Vor der Vaalser Straße war der Trupp auf der Eupener Straße. Zehn Mal wurde dort der nicht angelegte Gurt moniert, zwei Mal hatten Fahrer das Handy am Ohr, ein Zweiradfahrer hatte den Helm nicht auf - eine erste kleine Zwischenbilanz, die zeigt, dass doch eine erstaunliche Zahl von Mitmenschen das Thema Sicherheit eher klein schreibt.

Zur Kasse gebeten wurde auch der Fahrer eines Lkw mit Altmetall: Rund 100 Euro muss er - mit Verwaltungsgebühr - zahlen, weil die Ladung nicht genügend festgezurrt war. Auch er muss sofort Geld geben, denn immer noch gibt es die Vollstreckungslücke über die Grenzen hinweg. Die Königreiche Belgien und Niederlande kennen nämlich nicht das Rechtsinstrument Ordnungswidrigkeit, deshalb kann ein entsprechendes Knöllchen aus Deutschland in Kerkrade oder Raeren nicht eingetrieben werden.

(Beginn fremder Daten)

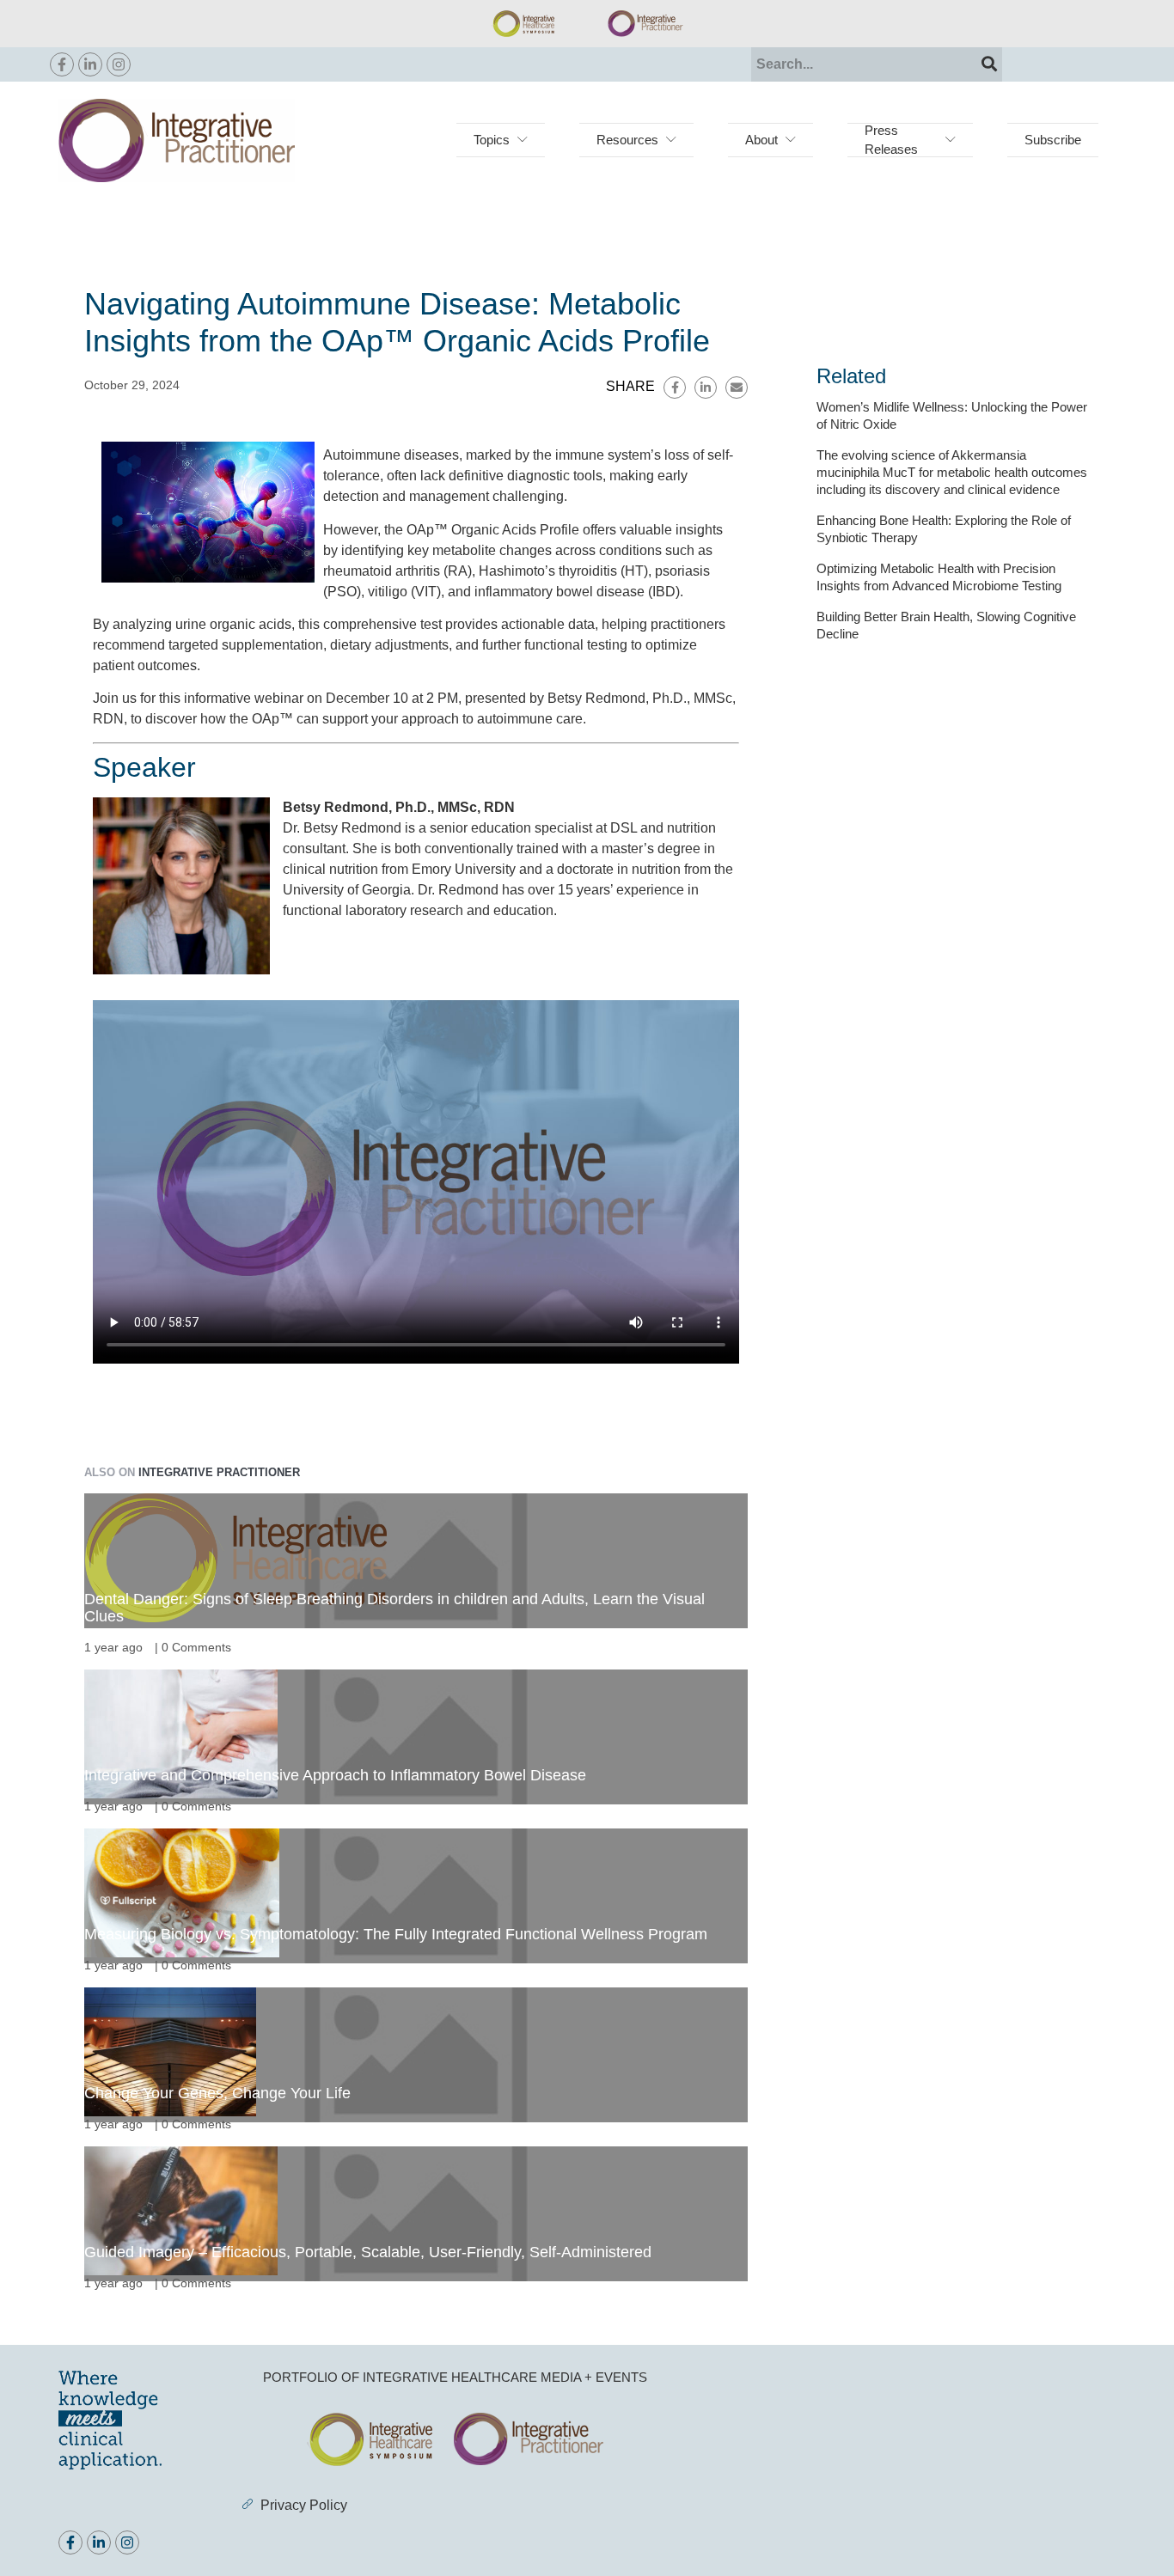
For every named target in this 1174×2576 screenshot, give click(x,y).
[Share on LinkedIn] (705, 387)
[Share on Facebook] (674, 387)
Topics (492, 139)
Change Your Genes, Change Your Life (217, 2093)
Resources (627, 139)
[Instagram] (119, 64)
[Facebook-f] (62, 64)
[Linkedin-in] (90, 64)
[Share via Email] (736, 387)
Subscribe (1052, 139)
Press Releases (891, 139)
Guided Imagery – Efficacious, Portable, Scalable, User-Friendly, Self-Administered (367, 2252)
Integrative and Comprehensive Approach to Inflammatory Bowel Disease (335, 1775)
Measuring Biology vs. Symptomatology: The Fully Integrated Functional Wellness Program (395, 1934)
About (761, 139)
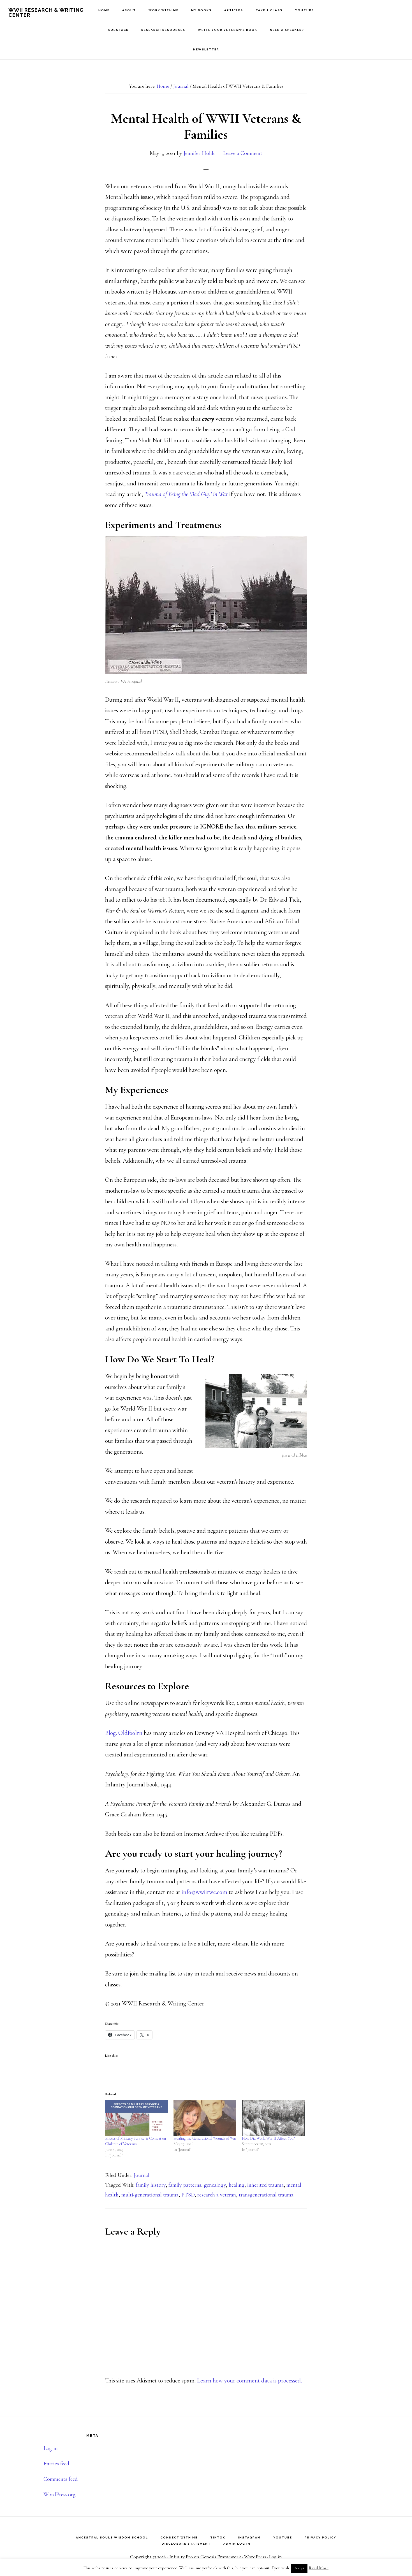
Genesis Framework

Kniffelig wird es, als ein Mopedfahrer angehalten wird, der seinen Führerschein angeblich nicht dabei hat. Die Onlineverbindung zum Straßenverkehrsamt zeigt nämlich beides an, dass er eine Fahrerlaubnis hat und dass er keine Fahrerlaubnis hat. Das ist möglicherweise der Tatsache geschuldet, dass es in Deutschland drei Arten von Führerschein gibt, den alten grauen Lappen, den rosafarbenen Papierschein und die Plastikkarte.

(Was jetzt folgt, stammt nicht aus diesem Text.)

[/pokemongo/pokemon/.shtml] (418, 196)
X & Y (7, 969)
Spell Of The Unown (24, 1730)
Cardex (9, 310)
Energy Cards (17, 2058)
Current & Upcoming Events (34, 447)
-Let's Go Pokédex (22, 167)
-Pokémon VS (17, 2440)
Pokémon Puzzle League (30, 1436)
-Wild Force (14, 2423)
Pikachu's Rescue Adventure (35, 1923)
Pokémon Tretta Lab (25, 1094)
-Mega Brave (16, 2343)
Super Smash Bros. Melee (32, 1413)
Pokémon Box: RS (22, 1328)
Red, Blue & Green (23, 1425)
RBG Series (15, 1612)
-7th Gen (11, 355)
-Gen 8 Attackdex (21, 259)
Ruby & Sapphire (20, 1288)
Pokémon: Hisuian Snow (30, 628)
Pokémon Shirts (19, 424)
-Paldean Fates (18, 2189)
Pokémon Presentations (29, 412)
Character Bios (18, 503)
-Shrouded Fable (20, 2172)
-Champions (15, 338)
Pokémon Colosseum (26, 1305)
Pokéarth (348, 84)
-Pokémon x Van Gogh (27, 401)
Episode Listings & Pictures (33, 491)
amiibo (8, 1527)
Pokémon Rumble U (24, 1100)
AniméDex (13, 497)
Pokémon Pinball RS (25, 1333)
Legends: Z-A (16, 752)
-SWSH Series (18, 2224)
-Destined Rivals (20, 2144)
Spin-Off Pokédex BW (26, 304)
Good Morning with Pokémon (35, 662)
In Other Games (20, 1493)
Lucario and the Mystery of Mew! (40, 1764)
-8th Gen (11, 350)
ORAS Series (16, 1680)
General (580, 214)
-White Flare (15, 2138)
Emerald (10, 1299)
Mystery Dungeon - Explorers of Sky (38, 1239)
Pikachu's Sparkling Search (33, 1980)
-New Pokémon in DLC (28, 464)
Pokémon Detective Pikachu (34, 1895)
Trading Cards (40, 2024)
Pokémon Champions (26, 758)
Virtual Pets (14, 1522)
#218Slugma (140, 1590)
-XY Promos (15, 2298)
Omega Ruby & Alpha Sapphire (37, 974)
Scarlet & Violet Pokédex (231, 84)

Und nur die Karten sind digital erfasst. Gut möglich also, dass der Mopedfahrer einen Führerschein hat. Thomas Oertlin wird es überprüfen, ansonsten hat der Mann ein Problem: „Fahren ohne Fahrerlaubnis ist ein Straftatbestand.” Meistens lösten sich derartige Fälle aber in Wohlgefallen auf.

Und wie reagieren ertappte Verkehrssünder? „In der Regel kann man mit den Leuten reden”, antwortet der Kommissar. Manchmal gibt es aber auch die Ausnahmen. Etwa bei der Fahrerin, die 20 Kilometer pro Stunde zu schnell war und zwei abgefahrene Reifen hatte. „Der Sohn blökte rum, es ist fast zum Widerstand gekommen. Was der auf Türkisch gesagt hat, möchte ich gar nicht wissen.”